Selected text START

What's the difference between sponge and starfish?

Sponge


Definition:

  • (n.) Any one of numerous species of Spongiae, or Porifera. See Illust. and Note under Spongiae.
  • (n.) The elastic fibrous skeleton of many species of horny Spongiae (keratosa), used for many purposes, especially the varieties of the genus Spongia. The most valuable sponges are found in the Mediterranean and the Red Sea, and on the coasts of Florida and the West Indies.
  • (n.) One who lives upon others; a pertinaceous and indolent dependent; a parasite; a sponger.
  • (n.) Any spongelike substance.
  • (n.) Dough before it is kneaded and formed into loaves, and after it is converted into a light, spongy mass by the agency of the yeast or leaven.
  • (n.) Iron from the puddling furnace, in a pasty condition.
  • (n.) Iron ore, in masses, reduced but not melted or worked.
  • (n.) A mop for cleaning the bore of a cannon after a discharge. It consists of a cylinder of wood, covered with sheepskin with the wool on, or cloth with a heavy looped nap, and having a handle, or staff.

Selected text END
Collected material START

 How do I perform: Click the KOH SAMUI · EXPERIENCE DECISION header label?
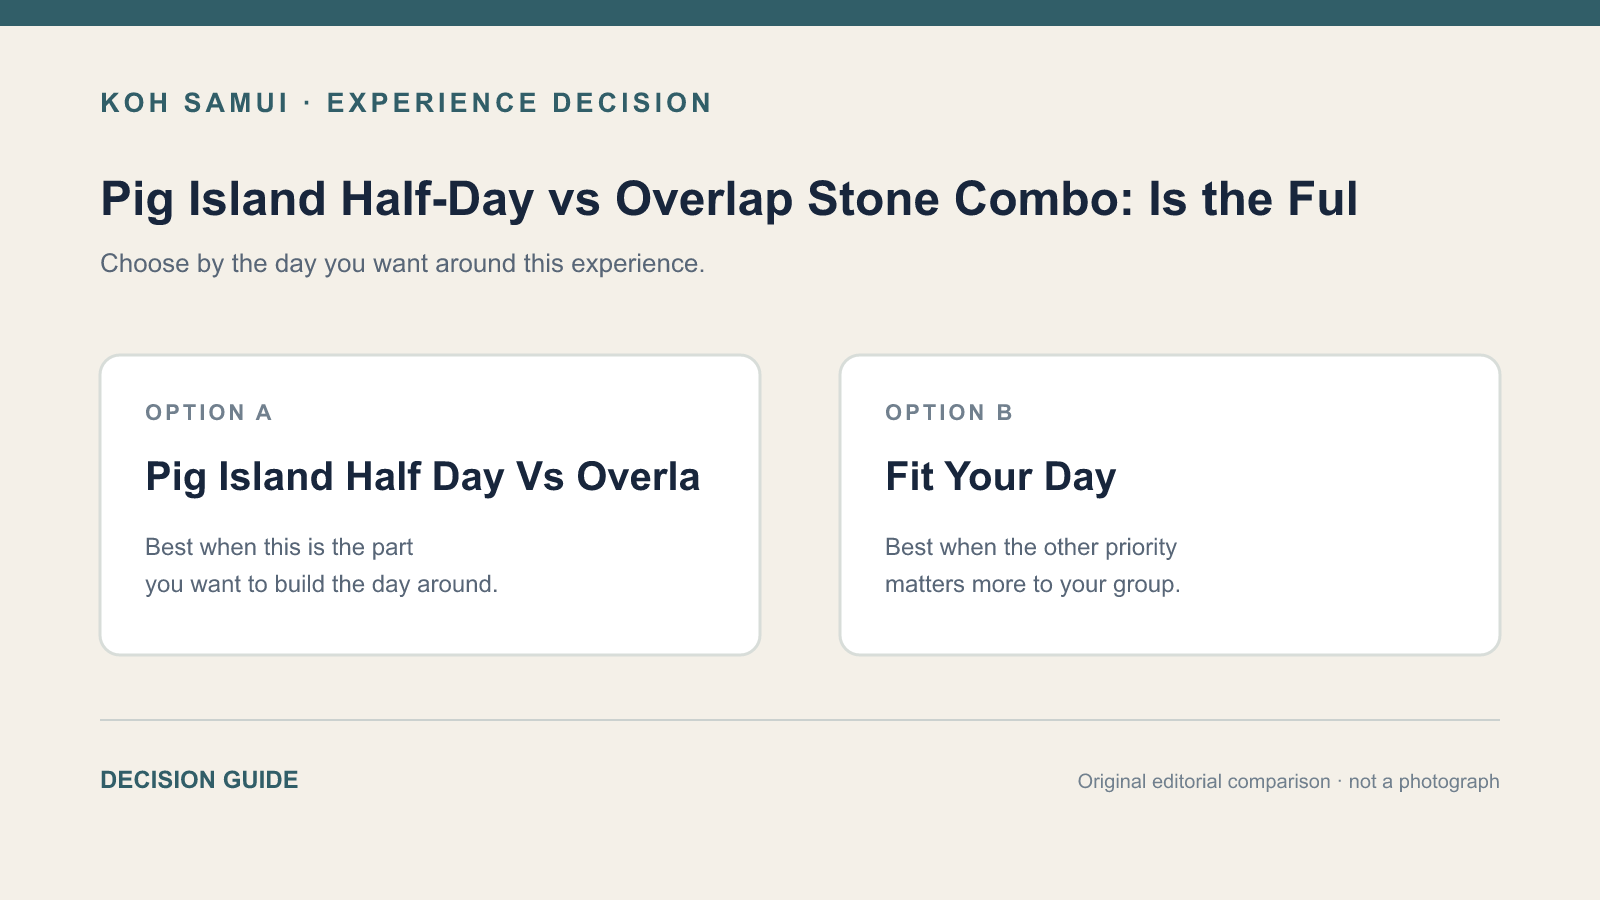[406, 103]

Collected material END

* Exercise set:
a – Answer these questions from the sponge and starfish definitions:
(i) Where are the most valuable sponges found?
(ii) What covers the wooden cylinder of the cannon mop?
(iii) What kind of iron ore is called sponge?
b – Resume the sponge and starfish definitions from the point where they stop.
The listing is separate from the sponge and starfish definitions.

* Results for the exercise:
a –
(i) In the Mediterranean and the Red Sea, and on the coasts of Florida and the West Indies.
(ii) Sheepskin with the wool on, or cloth with a heavy looped nap.
(iii) Iron ore in masses, reduced but not melted or worked.

b –
  • (n.) The extremity, or point, of a horseshoe, answering to the heel.
  • (v. t.) To cleanse or wipe with a sponge; as, to sponge a slate or a cannon; to wet with a sponge; as, to sponge cloth.
  • (v. t.) To wipe out with a sponge, as letters or writing; to efface; to destroy all trace of.
  • (v. t.) Fig.: To deprive of something by imposition.
  • (v. t.) Fig.: To get by imposition or mean arts without cost; as, to sponge a breakfast.
  • (v. i.) To suck in, or imbile, as a sponge.
  • (v. i.) Fig.: To gain by mean arts, by intrusion, or hanging on; as, an idler sponges on his neighbor.
  • (v. i.) To be converted, as dough, into a light, spongy mass by the agency of yeast, or leaven.

Example Sentences:

  • (1) The popularly used procedure in Great Britain is that in which a sheet of Ivalon sponge is sutured to the sacrum and wrapped around the rectum thus anchoring it in place.
  • (2) Similar sponges were reintroduced into four ewes at each of the intervals 1, 3, 5, and 7 days later; three ewes served as controls.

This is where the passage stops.